Protection from malaria in the Fulani ethnic group of West Africa involves reduced levels of A-to-I RNA editing by ADAR1

Objective

I will investigate what mediates an effective human immune response to infection with Plasmodium falciparum malaria.

I will approach this through studying the Fulani ethnic group of West Africa, who are relatively resistant to malaria infection. The basis of the Fulani protection from malaria has never been established. However, we have performed a pilot study which suggests that reduced levels of adenosine-to-inosine (A-to-I) editing of RNA by ADAR1 following P. falciparum infection can drive a more effective innate immune response in the Fulani.
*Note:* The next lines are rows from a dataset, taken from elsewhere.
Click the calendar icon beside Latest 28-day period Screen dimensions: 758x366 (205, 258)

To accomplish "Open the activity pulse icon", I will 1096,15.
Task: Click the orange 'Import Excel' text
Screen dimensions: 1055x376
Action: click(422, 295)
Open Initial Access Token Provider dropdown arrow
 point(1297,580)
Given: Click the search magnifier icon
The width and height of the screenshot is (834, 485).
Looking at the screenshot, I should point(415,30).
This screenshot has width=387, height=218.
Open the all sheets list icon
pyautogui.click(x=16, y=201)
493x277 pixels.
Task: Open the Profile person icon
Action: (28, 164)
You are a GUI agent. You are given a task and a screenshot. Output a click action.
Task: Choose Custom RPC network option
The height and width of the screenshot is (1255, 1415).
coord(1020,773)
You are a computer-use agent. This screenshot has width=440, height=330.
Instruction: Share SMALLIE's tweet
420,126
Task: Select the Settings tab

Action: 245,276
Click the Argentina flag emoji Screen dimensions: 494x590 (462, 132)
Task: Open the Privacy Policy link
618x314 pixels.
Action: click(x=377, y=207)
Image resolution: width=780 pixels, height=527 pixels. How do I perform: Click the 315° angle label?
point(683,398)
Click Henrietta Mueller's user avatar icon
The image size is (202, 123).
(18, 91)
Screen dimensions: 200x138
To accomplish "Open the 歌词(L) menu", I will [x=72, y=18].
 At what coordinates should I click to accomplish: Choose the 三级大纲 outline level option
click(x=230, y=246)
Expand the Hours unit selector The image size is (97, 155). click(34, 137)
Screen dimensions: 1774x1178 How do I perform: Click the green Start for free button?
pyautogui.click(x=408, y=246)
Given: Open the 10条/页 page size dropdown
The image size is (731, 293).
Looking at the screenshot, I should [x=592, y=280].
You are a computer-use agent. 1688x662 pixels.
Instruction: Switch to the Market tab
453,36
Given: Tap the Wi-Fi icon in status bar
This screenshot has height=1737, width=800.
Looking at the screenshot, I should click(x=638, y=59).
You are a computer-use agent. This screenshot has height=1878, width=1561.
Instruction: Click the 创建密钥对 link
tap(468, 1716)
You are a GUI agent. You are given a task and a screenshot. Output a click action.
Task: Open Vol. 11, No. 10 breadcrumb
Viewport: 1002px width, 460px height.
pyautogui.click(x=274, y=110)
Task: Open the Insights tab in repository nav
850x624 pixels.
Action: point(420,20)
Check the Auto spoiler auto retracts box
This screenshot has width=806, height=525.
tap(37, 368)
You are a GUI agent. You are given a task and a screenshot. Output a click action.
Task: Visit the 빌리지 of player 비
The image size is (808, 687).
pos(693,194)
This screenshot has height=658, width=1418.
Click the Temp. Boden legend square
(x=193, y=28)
We have an established collaboration with the Malaria Research and Training Centre at University of Sciences Technique and Technology in Mali, who have strong ties to the Fulani community. At Stockholm University, I have had the opportunity to develop a strong background in immunology research techniques, specifically utilizing in vitro models of malaria infection in human monocytes, in the research group of Eva Sverremark-Ekström. As the role of RNA modifications is an emerging field, I plan to move to CEITEC, Czech Republic, to work with Mary O’Connell, who has pioneered the role of A-to-I RNA modification in the innate immune response to RNA.

Specifically, we will test the hypothesis that reduced rates of A-to-I editing of RNA in the Fulani following infection enables them to mount a more effective innate immune response to P. falciparum malaria, and contributes to their relative protection from the disease. Further, targeting of ADAR1 and/or reduction in levels of A-to-I RNA levels may present a novel strategy to boost effective immune response to malaria.